The task: Starting with the line containing "Click the quarter-circle" and going on through the line containing "pos(726,155)", reproduce those lines of the listing, requests included. Scale each answer coordinate by 1.15 and round it to a whole number, with halves going up, and leave the pictures out.

*** Record set ***

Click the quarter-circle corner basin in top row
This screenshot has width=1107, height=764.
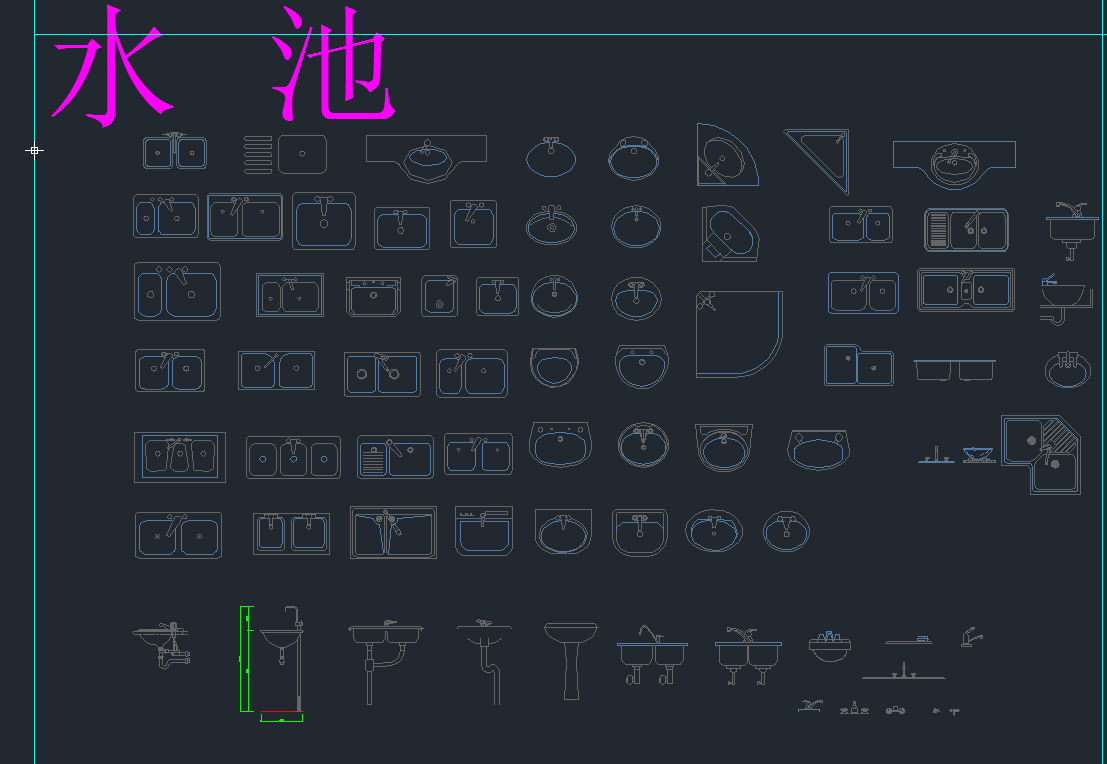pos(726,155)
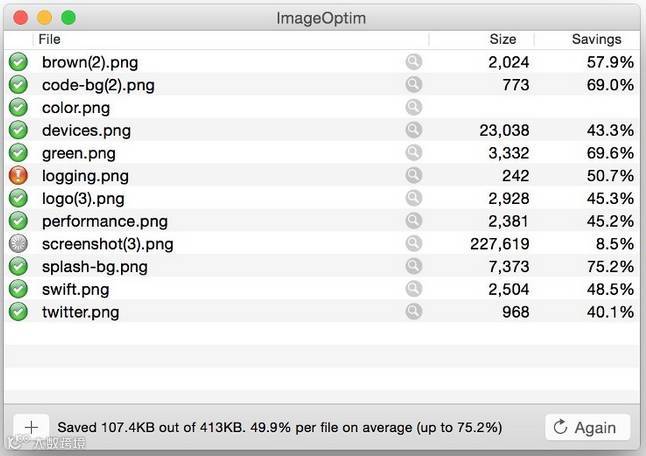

***
*** Record set ***

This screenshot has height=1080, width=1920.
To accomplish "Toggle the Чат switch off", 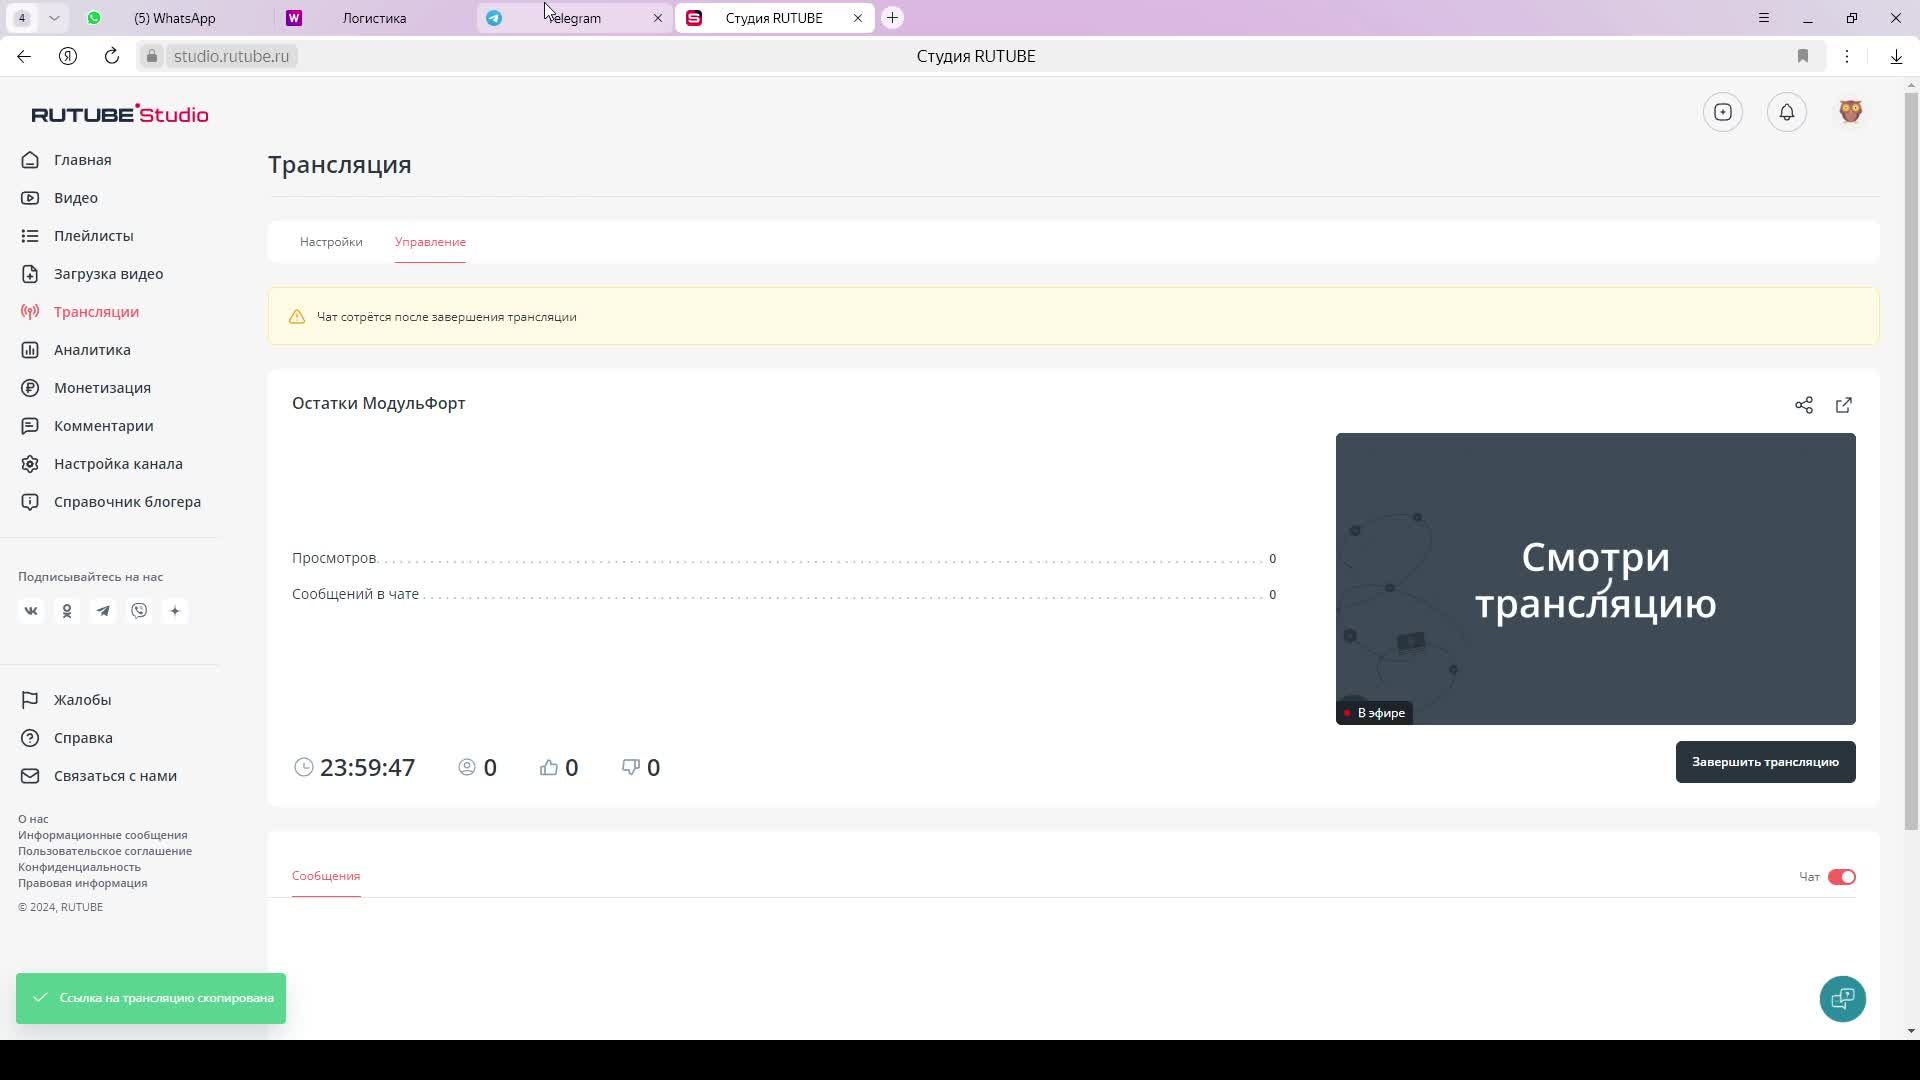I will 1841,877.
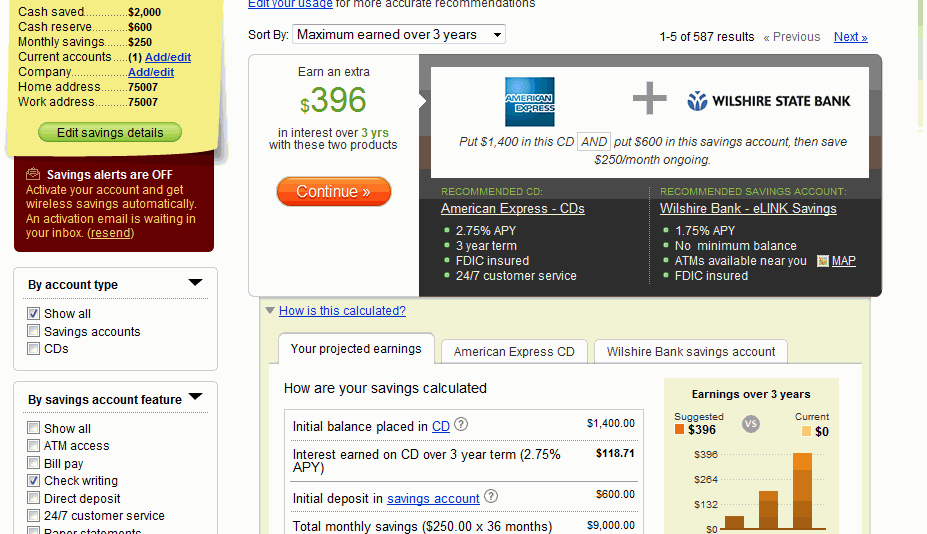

***

Reply:
Click the quarter-circle corner basin in top row
This screenshot has width=1107, height=764.
pos(835,178)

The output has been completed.